How long do you keep the data uploaded to the web interface?
You as the user can select if you want us to keep the data accessible for one day (24 hours) or one week (168 hours). You can also request to delete the data after you are done, or if you want us to keep it for a longer time period.
How can I use compressed files with PRINSEQ?
Using the piping feature in PRINSEQ you can use compressed input files (without the need to unzip and zip your input file):
gzip -dc myinputfile.fastq.gz | perl prinseq-lite.pl -verbose -fastq stdin ...
If you want to compress the output file(s), then you can either use a semi-colon (";") and then the gzip command:
gzip -dc myinputfile.fastq.gz | perl prinseq-lite.pl -verbose -fastq stdin -min_len 100 -out_good myoutputgood -out_bad myoutputbad; gzip myoutputgood.fastq myoutputbad.fastq
or only keep the "good" (or "bad") output data from PRINSEQ and compress those using the pipe ("|") so it can be run in the background ("&"-sign at the end of the command):
gzip -dc myinputfile.fastq.gz | perl prinseq-lite.pl -verbose -fastq stdin -min_len 100 -out_good stdout -out_bad null | gzip > myoutputgood.fastq.gz
You can also combine the "stdout" with normal output files (that will not be compressed):
gzip -dc myinputfile.fastq.gz | perl prinseq-lite.pl -verbose -fastq stdin -min_len 100 -out_good stdout -out_bad myoutputbad | gzip > myoutputgood.fastq.gz
Why does the standalone version not generate an output file?
The standalone version does not generate output files if you use any of the statistics options (e.g. -stats_len).
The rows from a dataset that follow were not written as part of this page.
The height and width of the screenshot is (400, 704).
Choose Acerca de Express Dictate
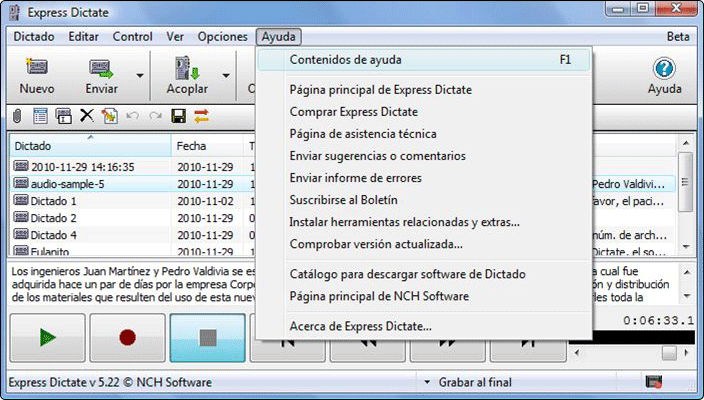pyautogui.click(x=360, y=326)
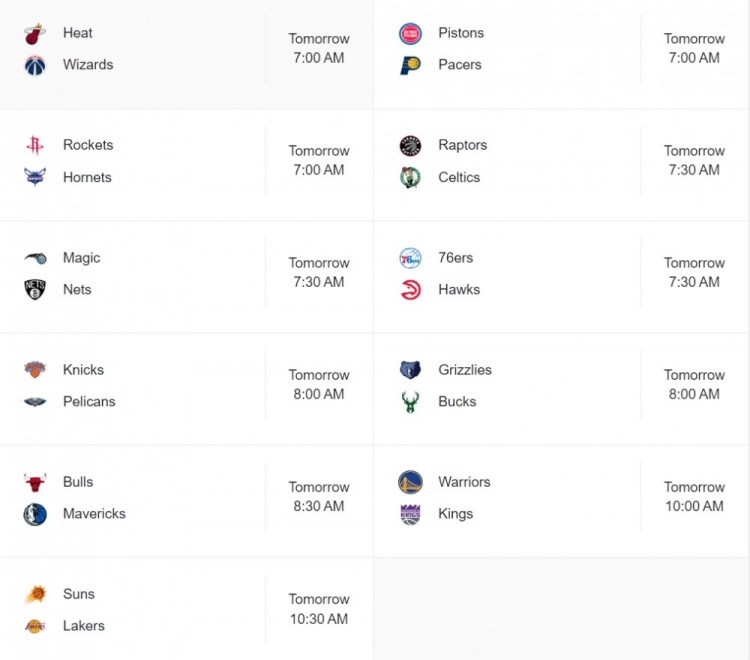Open the Magic vs Nets game time
Image resolution: width=750 pixels, height=660 pixels.
point(319,272)
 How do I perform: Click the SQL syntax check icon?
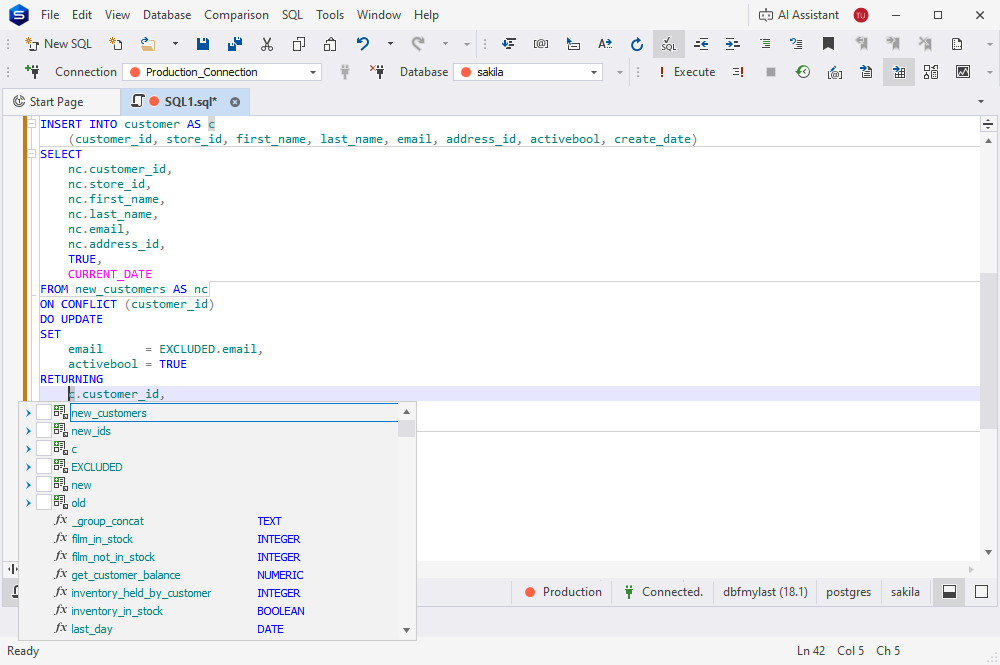tap(668, 44)
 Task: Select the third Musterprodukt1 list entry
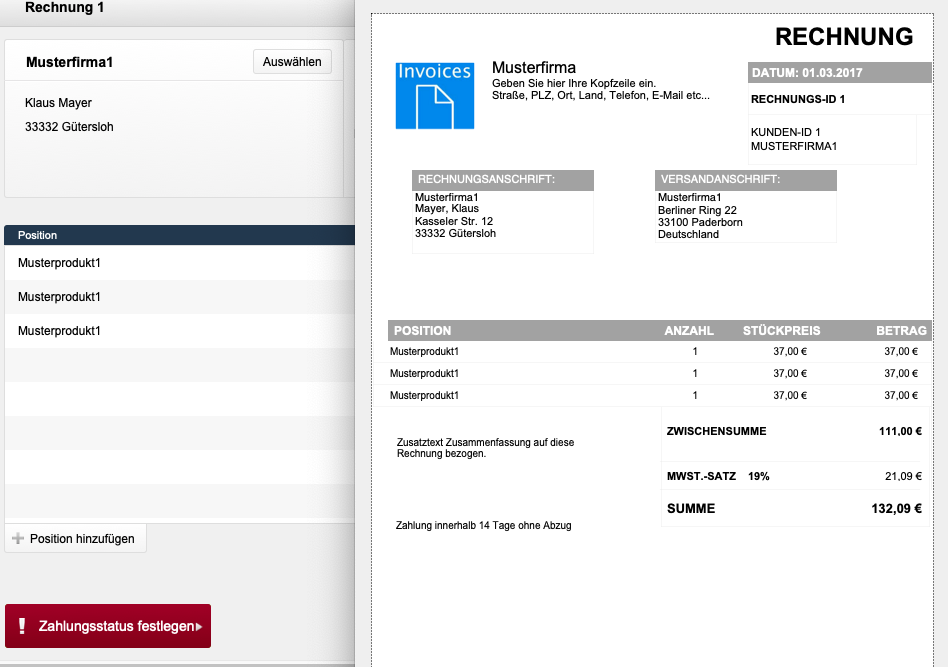coord(60,331)
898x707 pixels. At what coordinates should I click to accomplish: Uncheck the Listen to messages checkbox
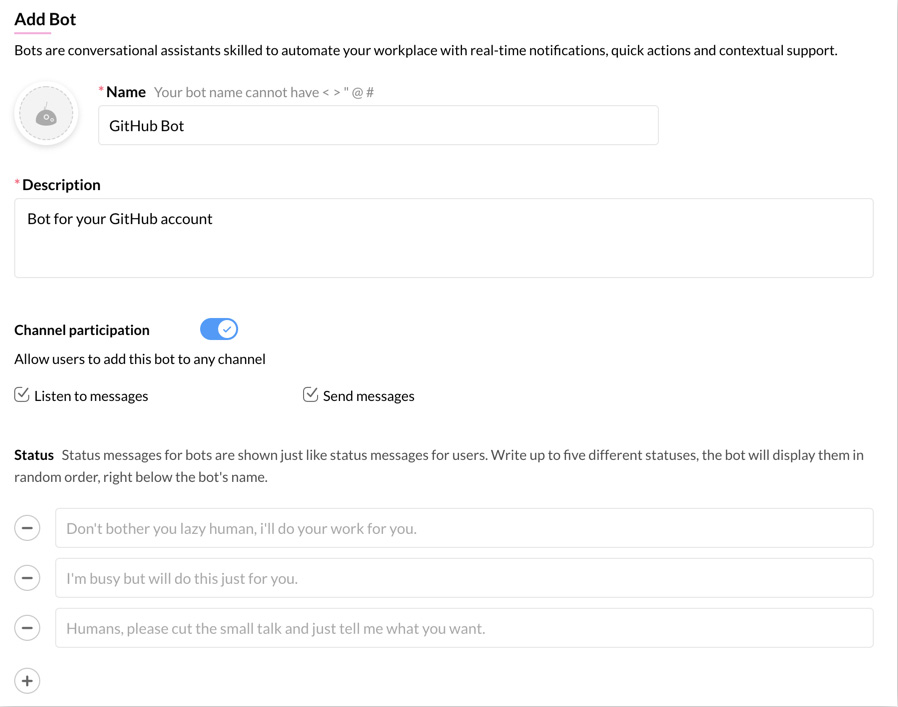pyautogui.click(x=22, y=395)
After removing all statistics options, PRINSEQ will generate the preprocessed output file(s).
In what order does the standalone version perform filtering and trimming?
The standalone version performs the processing of the available options in the following order: seq_num, trim_left, trim_right, trim_left_p, trim_right_p, trim_qual_left, trim_qual_right, trim_tail_left, trim_tail_right, trim_ns_left, trim_ns_right, trim_to_len, min_len, max_len, range_len, min_qual_score, max_qual_score, min_qual_mean, max_qual_mean, min_gc, max_gc, range_gc, ns_max_p, ns_max_n, noniupac, lc_method, derep, seq_id, seq_case, dna_rna, out_format
What is the link for generating the HTML report files from graph data files?
The standalone version can generate graph data files that can be used to create PNG files or a HTML report file using PRINSEQ-graphs (distributed with PRINSEQ-lite) or the online form at:
http://edwards.sdsu.edu/prinseq/ -> Get Report
How can I report a problem or request a new feature?
Please use the Q&A forum (https://groups.google.com/d/forum/edwardslabtools) and tag the entry with PRINSEQ.
How do I install PRINSEQ?
You can use PRINSEQ-lite without the need of installing any third-party or Perl modules. If you want to generate the report PNG or HTML files with the prinseq-graphs.pl script, you will need to install the Cairo library (http://cairographics.org/) and some additional Perl modules (see the README file for details). If you want to install PRINSEQ under a Linux/Unix environment to your /usr/bin/ directory, you will need root permissions. The guys from Era7 Bioinformatics created a shell script that will do the installation for you (https://github.com/era7bio/prinseq.install). Please make sure that you change the shell script to use the latest version of PRINSEQ by simply opening the script in a text editor and changing the version numbers to the latest version.
How do I sort FASTQ files by their sequence identifier for paired-end processing in PRINSEQ?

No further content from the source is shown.